DATA SUPPLIED:
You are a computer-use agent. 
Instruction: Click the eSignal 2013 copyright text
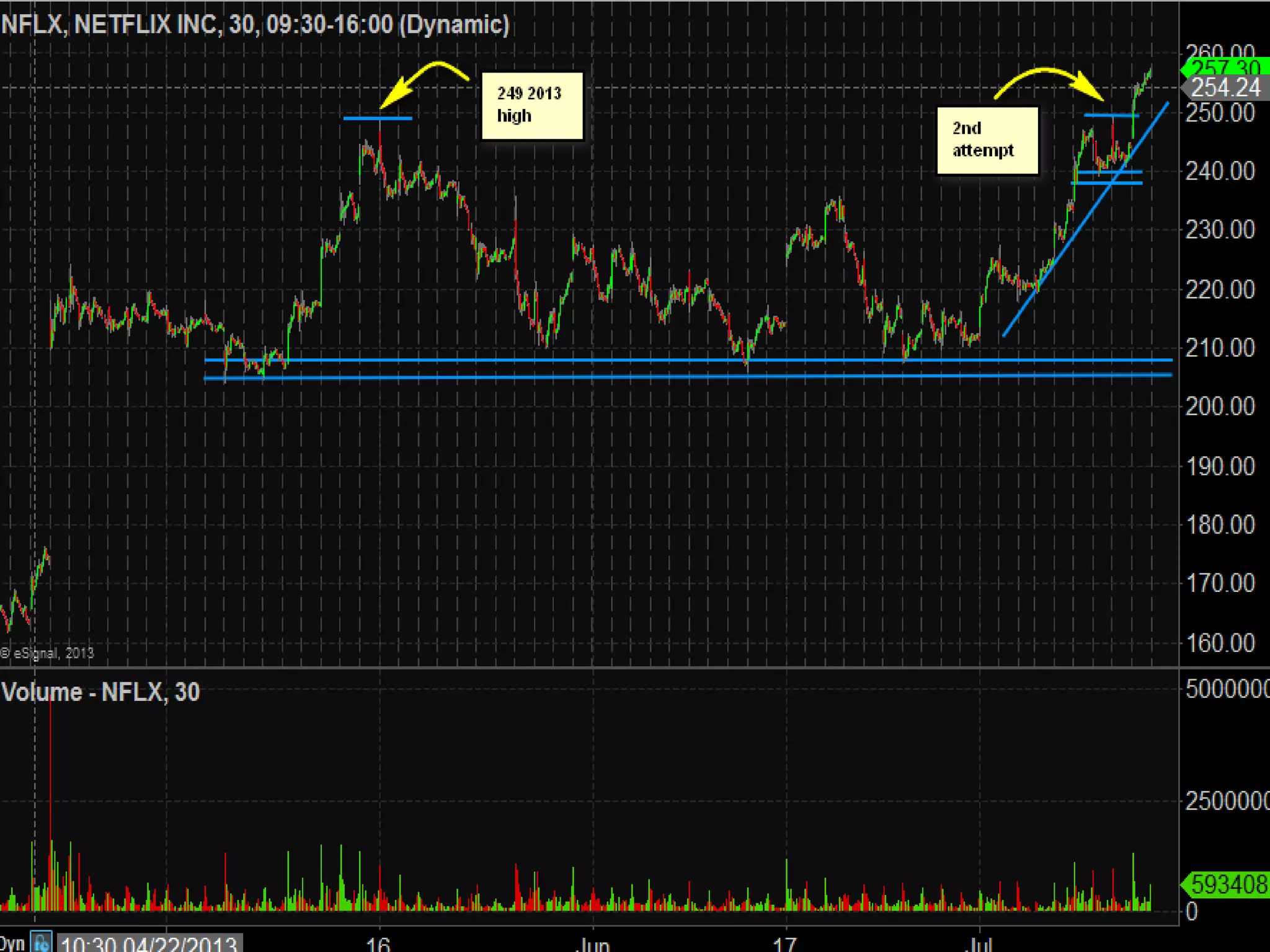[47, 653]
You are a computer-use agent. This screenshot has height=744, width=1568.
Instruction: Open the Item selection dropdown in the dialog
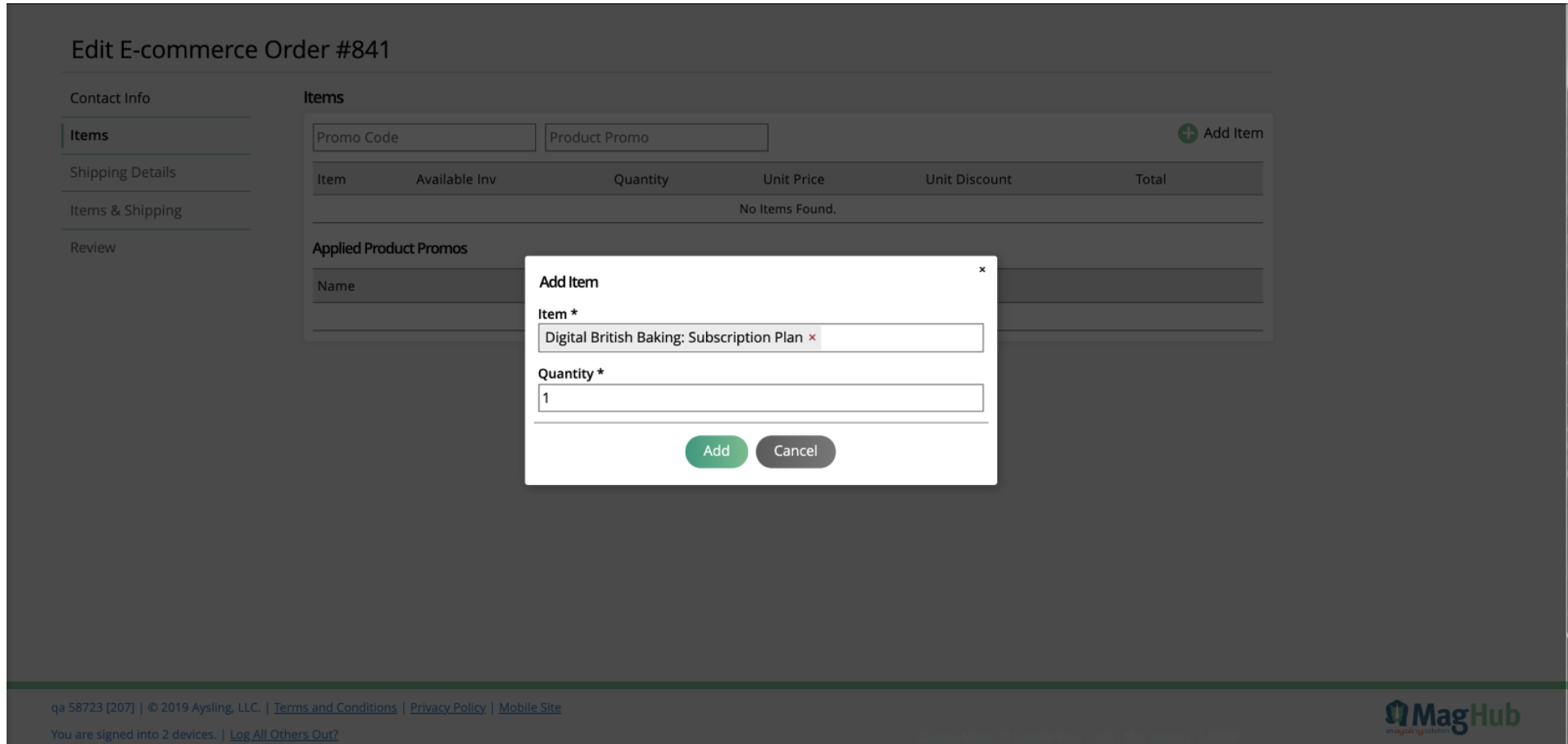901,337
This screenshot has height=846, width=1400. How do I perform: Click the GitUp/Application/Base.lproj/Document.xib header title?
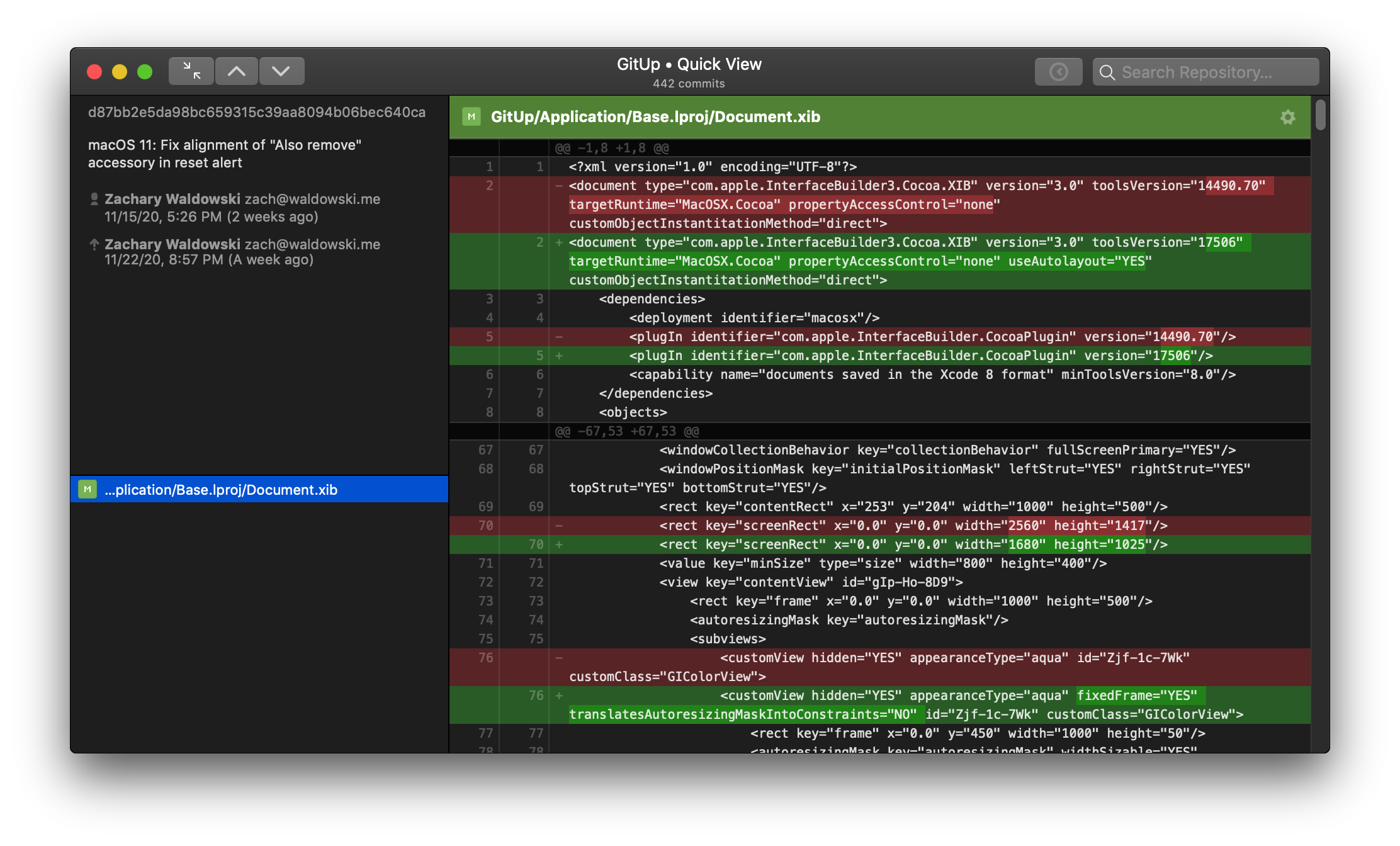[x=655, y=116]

* * *

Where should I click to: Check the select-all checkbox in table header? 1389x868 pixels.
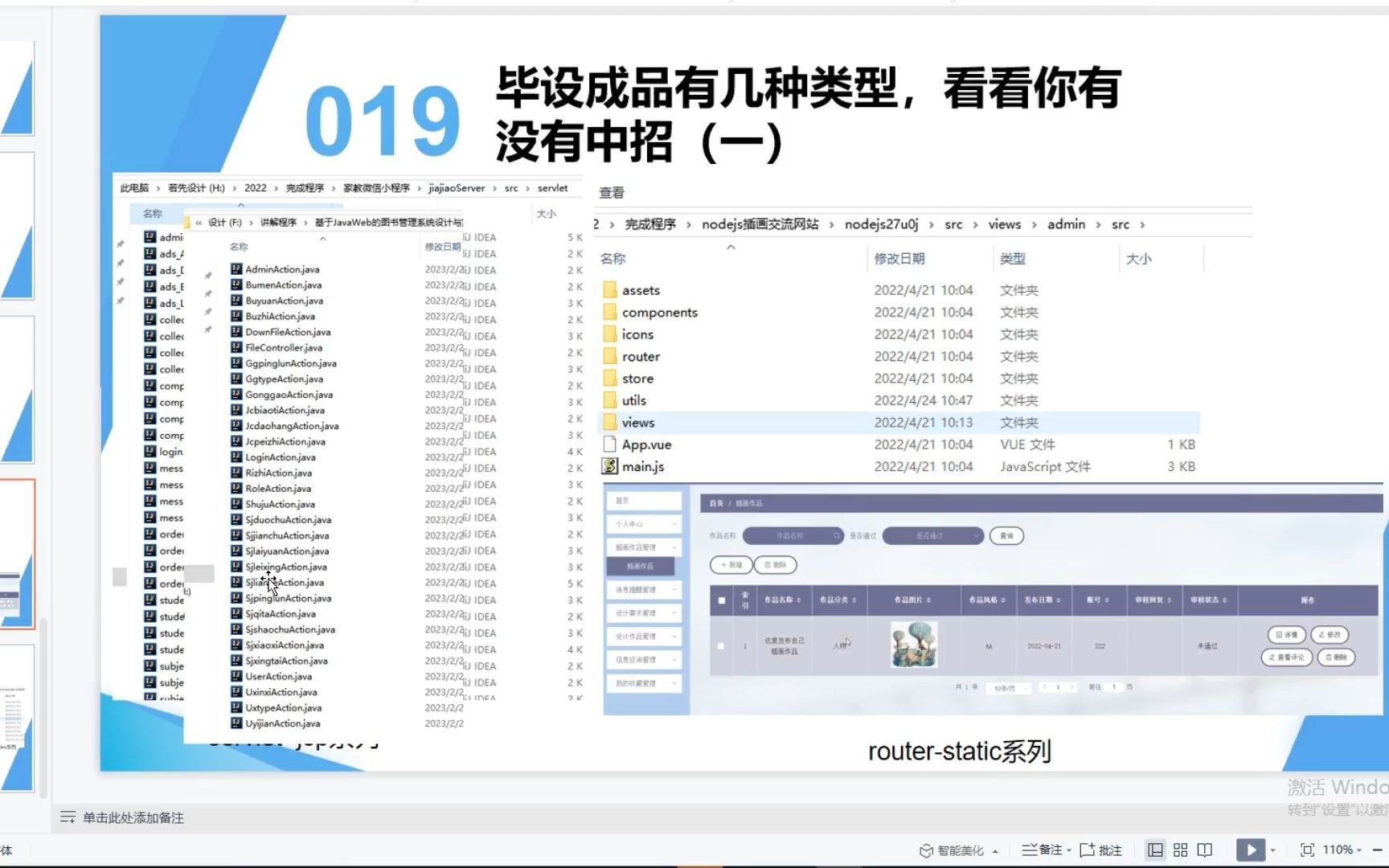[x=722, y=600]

--

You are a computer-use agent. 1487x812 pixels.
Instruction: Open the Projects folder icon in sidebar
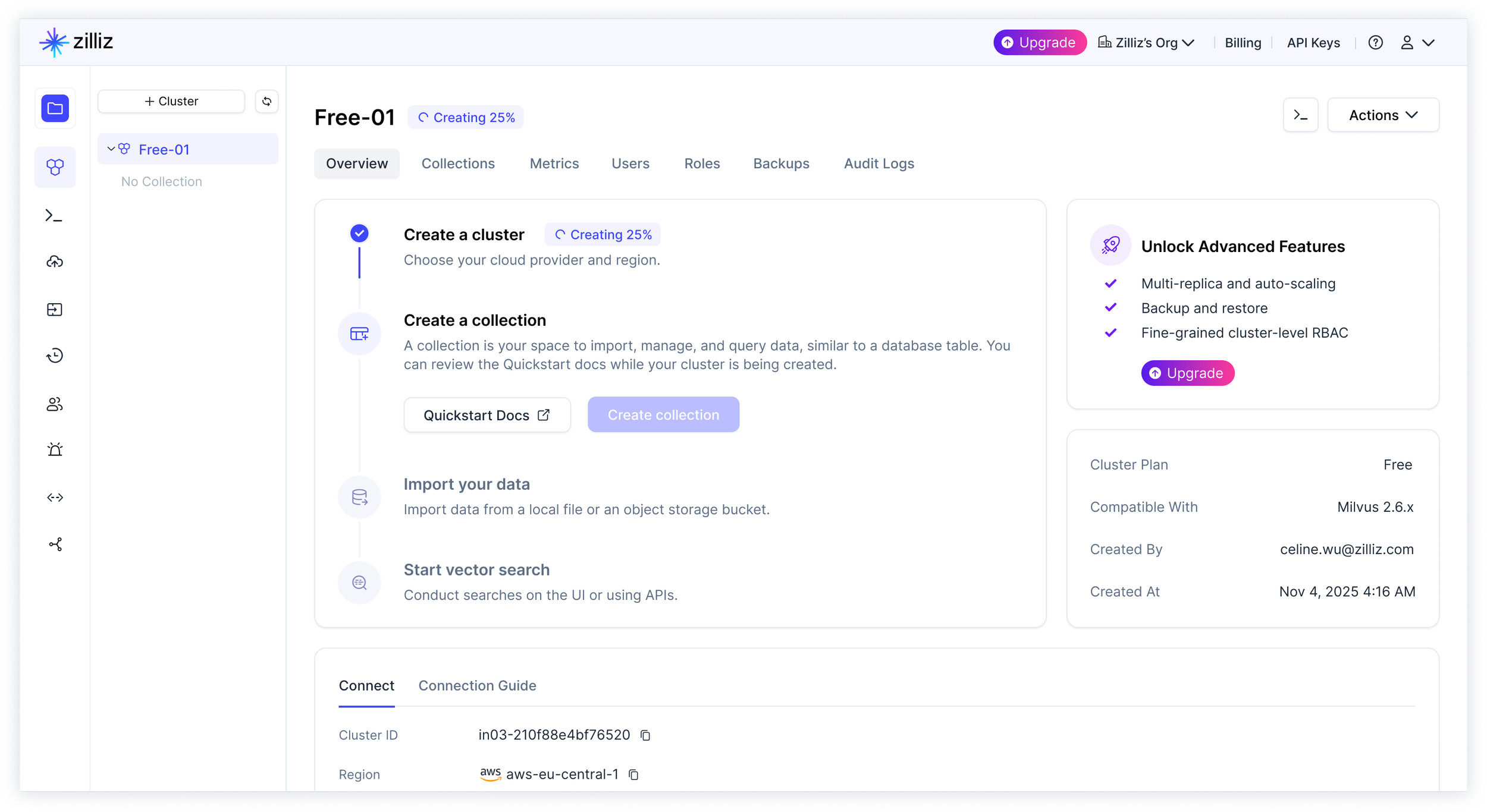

EXERCISE INSTRUCTIONS:
Start with the line above that contains "You are a computer-use agent. 1487x812" and end with the line that contains "Instruction: Open the Projects". Write out those lines exactly, and only those.

TASK OUTPUT:
You are a computer-use agent. 1487x812 pixels.
Instruction: Open the Projects folder icon in sidebar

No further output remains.